FIG. 4 is a partial sectional view of the contact area between the loading pedestal and the substrate.

FIG. 5 shows states of the substrate bonding apparatus, according to an embodiment of the invention, in main steps of bonding the retainer to the substrate.

FIG. 6 is a drawing for explaining a problem that could occur when no pressing member were provided.

DETAILED DESCRIPTION OF THE PREFERRED EMBODIMENT

An embodiment of the invention will be described hereinafter in reference to the appended drawings. Incidentally, as for all the drawings, like or corresponding components are provided with reference numerals and symbols that are the same as or similar to each other to avoid redundant descriptions.

First, in reference to FIG. 1, a substrate bonding apparatus 1 according to an embodiment of the invention is described. FIG. 1 is a schematic perspective view of the substrate bonding apparatus 1. The substrate bonding apparatus 1 comprises: a substrate loading section 10 for supporting a substrate D; a retainer suctioning section 20 for holding a retainer R; and a controller 30 for controlling the action of the substrate bonding apparatus 1. The substrate loading section 10 includes: a substrate loading pedestal 11 on which the substrate D is placed; a base 12 for supporting the loading pedestal 11; a stepping motor 13m as a moving device for moving the base 12 vertically up and down; and an irradiating device 14 for irradiating a predetermined wavelength of electromagnetic waves to part of the substrate D the retainer R is bonded to. Detailed constitution of the retainer suctioning section 20 is shown in FIG. 2.

FIG. 2 is a schematic vertical sectional view of the retainer suctioning section 20. In FIG. 2, the vertical direction on the drawing corresponds to the actual vertical direction. The retainer suctioning section 20 includes: a suctioning head 21 as a member for suctioning and holding the retainer R; a head fixing section 22 for supporting the suctioning head 21; a shade 23 horizontally surrounding the suctioning head 21; a push pin 25 as a pressing member for pressing the substrate D toward the side opposite the retainer R; and a spring 26 as an elastic member for urging the push pin 25 downward. The retainer suctioning section 20 is secured to a turning arm (not shown) that turns in horizontal direction.

_Data to examine_:
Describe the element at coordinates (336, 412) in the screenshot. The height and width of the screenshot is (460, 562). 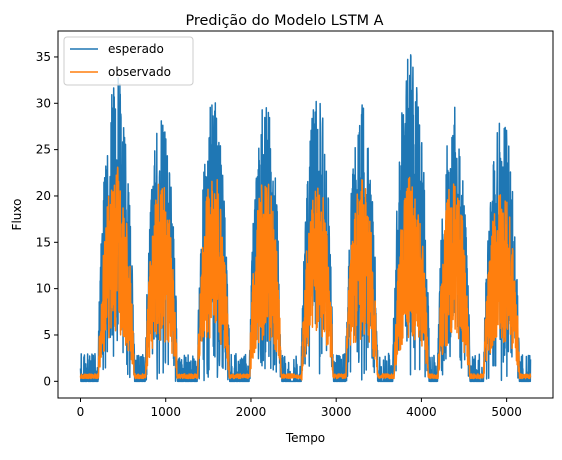
I see `x-tick-label: 3000` at that location.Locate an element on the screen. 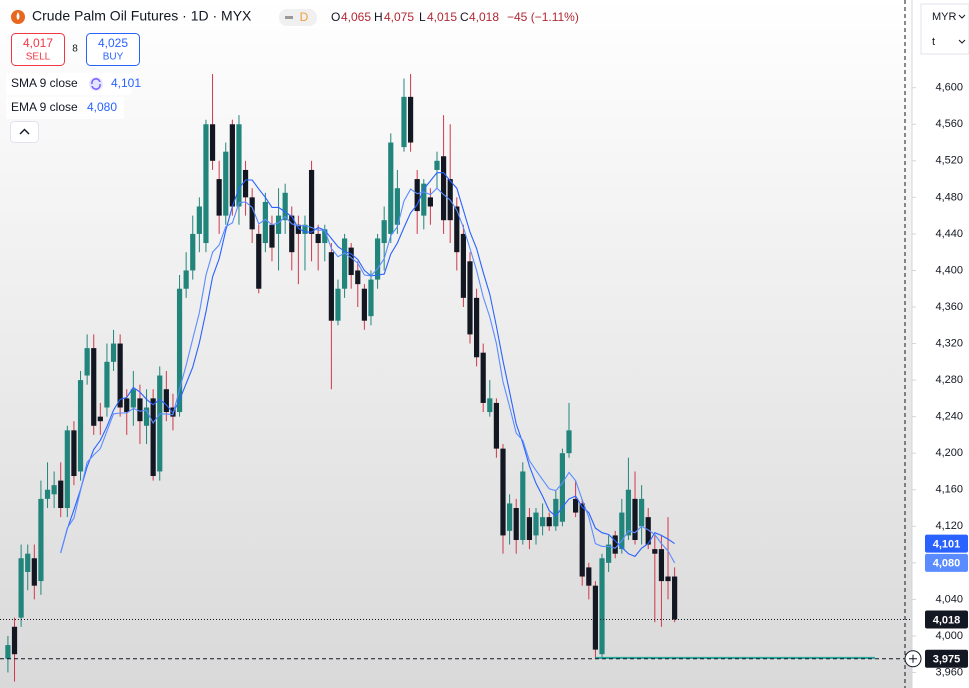  ohlc-value: 4,015 is located at coordinates (442, 17).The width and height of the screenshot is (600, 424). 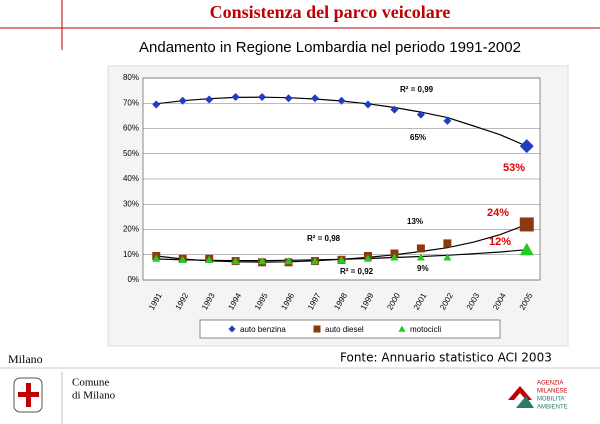 I want to click on slide-title: Consistenza del parco veicolare, so click(x=330, y=12).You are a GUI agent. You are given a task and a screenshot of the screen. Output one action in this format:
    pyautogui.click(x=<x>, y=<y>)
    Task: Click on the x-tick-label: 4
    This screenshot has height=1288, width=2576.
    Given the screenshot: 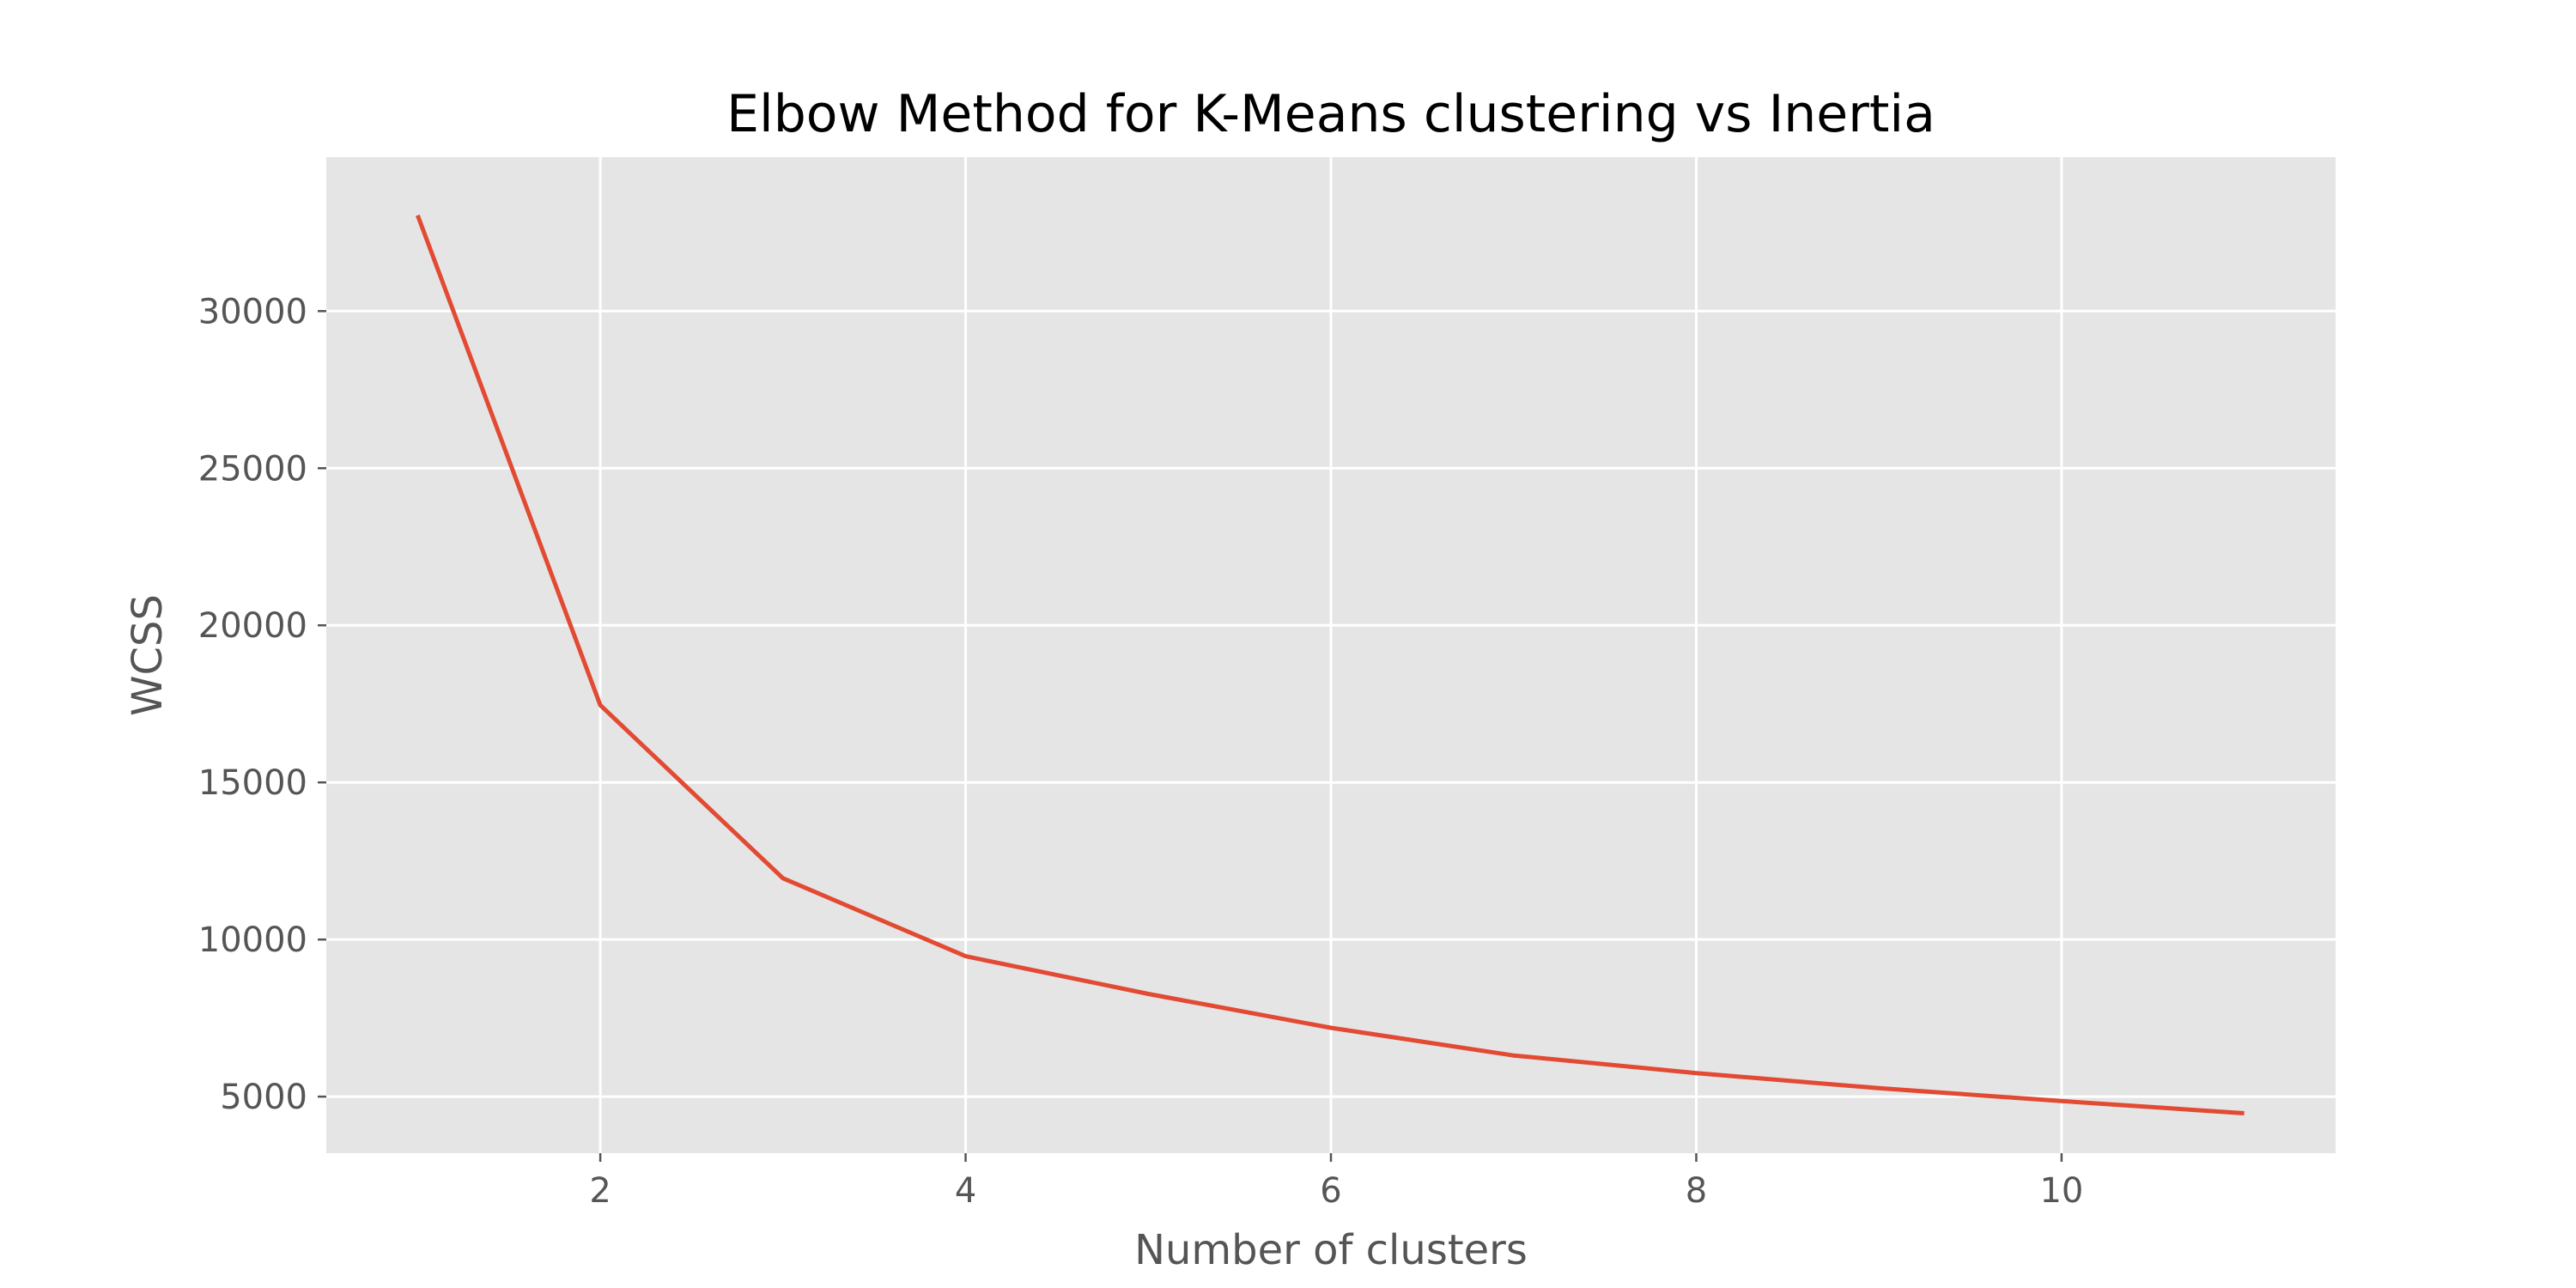 What is the action you would take?
    pyautogui.click(x=966, y=1191)
    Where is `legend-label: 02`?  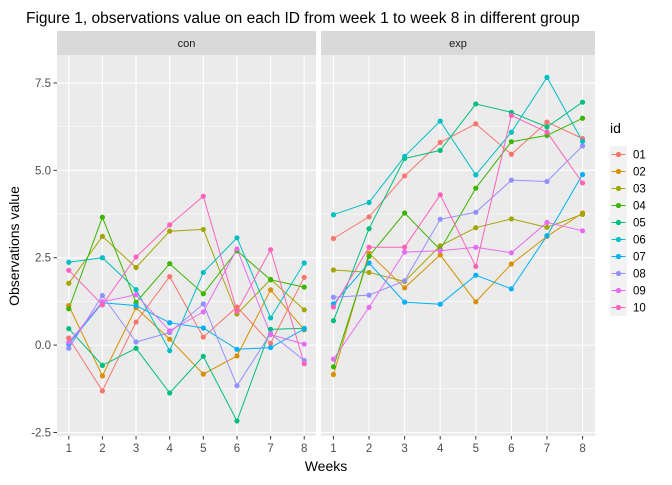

_Request_: In the text about the substrate bonding apparatus, what part moves the base up and down?

_Task response_: A stepping motor (13m).